What you will do:
• 1. According to the abstract on oxaliplatin resistance in colorectal cancer, how many compounds made up the library used in the secondary drug screen?
• 2. Condense the paragraph of the abstract on oxaliplatin resistance that begins "We used cellular DNA barcoding technology" into a short list that keeps its main facts.
• 3. Resume the abstract on oxaliplatin resistance in colorectal cancer, starting after its last sentence.

Study text:
Chemotherapy resistance in colorectal cancer (CRC) is a multifaceted process driven by the diverse contributions of individual cancer cell clones. The presence of cancer cell clone subpopulations with varying sensitivities to therapy allow resistant clones to survive and expand, ultimately reducing treatment efficacy and contributing to disease progression or recurrence. To investigate the mechanisms underlying this resistance, we established oxaliplatin-resistant SW480 cells and employed cellular DNA barcoding technology to track their clonal evolution. Our approach also aimed to identify drivers of oxaliplatin resistance and to uncover secondary drug vulnerabilities to counteract resistance.

We used cellular DNA barcoding technology to track SW480 individual clones during the resistance process. All analyses were performed in three drug resistant replicates and control groups. Using amplicon sequencing, we analyzed the barcode distributions across oxaliplatin-resistant and control groups. Whole-exome sequencing (WES) was employed to uncover genomic alterations that may have a pivotal role in resistance mechanisms. Additionally, a secondary drug screen of a 50-compound library was performed to explore therapeutic possibilities.

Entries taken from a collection
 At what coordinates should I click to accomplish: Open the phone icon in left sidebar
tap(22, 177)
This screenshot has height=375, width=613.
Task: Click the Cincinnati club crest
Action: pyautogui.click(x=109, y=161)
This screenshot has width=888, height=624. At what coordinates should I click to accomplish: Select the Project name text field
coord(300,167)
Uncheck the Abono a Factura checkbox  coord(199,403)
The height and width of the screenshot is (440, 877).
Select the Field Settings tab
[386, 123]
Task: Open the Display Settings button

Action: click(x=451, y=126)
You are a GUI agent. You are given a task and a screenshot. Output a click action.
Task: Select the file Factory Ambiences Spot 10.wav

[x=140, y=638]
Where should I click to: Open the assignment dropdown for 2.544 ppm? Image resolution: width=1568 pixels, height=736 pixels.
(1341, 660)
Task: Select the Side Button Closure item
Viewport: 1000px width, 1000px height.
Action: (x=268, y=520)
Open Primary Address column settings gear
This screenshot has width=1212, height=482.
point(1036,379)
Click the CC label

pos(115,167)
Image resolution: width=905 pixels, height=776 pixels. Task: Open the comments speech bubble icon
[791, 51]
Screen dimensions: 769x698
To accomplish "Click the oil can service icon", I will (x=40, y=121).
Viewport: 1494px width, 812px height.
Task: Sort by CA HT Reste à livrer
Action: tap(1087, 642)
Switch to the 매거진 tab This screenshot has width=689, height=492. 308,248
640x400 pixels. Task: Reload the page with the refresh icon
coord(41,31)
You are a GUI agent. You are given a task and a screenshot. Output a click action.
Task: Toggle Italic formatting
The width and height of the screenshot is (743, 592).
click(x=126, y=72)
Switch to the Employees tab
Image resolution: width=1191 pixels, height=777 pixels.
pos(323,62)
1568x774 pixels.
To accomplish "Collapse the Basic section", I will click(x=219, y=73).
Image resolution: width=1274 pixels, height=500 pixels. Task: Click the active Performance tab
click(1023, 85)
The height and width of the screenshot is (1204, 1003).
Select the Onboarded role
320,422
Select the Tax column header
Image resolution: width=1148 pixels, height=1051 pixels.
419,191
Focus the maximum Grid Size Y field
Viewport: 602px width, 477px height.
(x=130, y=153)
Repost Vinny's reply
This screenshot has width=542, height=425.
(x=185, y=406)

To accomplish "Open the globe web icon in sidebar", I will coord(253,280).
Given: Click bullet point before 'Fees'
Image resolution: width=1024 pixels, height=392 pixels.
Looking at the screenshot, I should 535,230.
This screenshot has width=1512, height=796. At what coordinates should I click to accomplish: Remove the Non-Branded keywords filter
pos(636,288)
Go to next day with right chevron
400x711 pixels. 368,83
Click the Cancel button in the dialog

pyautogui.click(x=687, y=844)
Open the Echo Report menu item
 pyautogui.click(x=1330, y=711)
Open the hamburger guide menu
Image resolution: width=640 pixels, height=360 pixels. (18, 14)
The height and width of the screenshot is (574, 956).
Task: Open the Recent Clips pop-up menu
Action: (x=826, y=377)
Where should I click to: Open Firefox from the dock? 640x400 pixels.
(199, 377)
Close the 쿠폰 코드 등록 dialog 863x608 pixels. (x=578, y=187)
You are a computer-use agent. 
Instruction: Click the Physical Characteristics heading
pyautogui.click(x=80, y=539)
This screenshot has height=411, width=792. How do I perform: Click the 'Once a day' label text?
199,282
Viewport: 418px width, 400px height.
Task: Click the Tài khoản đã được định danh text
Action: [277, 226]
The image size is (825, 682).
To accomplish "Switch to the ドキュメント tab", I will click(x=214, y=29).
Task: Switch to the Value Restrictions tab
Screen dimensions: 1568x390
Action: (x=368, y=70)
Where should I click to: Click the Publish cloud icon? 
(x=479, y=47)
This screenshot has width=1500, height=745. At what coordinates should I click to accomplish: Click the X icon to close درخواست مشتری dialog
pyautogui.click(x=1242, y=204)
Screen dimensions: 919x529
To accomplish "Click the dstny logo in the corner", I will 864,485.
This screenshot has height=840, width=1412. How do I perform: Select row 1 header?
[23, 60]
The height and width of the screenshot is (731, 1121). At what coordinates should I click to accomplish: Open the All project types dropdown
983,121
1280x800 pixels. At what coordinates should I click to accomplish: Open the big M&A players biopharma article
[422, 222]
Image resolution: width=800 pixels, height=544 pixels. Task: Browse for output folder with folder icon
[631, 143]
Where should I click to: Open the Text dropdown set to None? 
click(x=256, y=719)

Per-task answers:
• 1. The library contained 50 compounds.

• 2.
- Cellular DNA barcoding tracked individual SW480 clones as resistance developed.
- All analyses used three drug-resistant replicates and control groups.
- Amplicon sequencing compared barcode distributions between oxaliplatin-resistant and control groups.
- Whole-exome sequencing (WES) looked for genomic alterations that may be central to resistance.
- A secondary screen of a 50-compound library explored therapeutic options.

• 3.
We used amplicon sequencing to identify barcode distributions, and the pre-existing vs de novo nature of clones selected through the resistance generation process. Whole-Exome Sequencing (WES) was employed to uncover the genomic make-up of oxaliplatin resistance, highlighting the differences in mutational landscapes of the resistant groups. Finally, a secondary drug screening was performed using a 50-compound drug library, for an ultimate aim to exploit therapeutic vulnerabilities arising from oxaliplatin resistance.

To conclude, this study underscores the utility of cellular DNA barcoding as a powerful tool for dissecting the complex evolution of chemotherapy resistance in cancer. Our findings provide critical insights into the clonal dynamics and molecular drivers of CRC drug resistance, paving the way for targeted approaches to overcome resistance and improve treatment outcomes.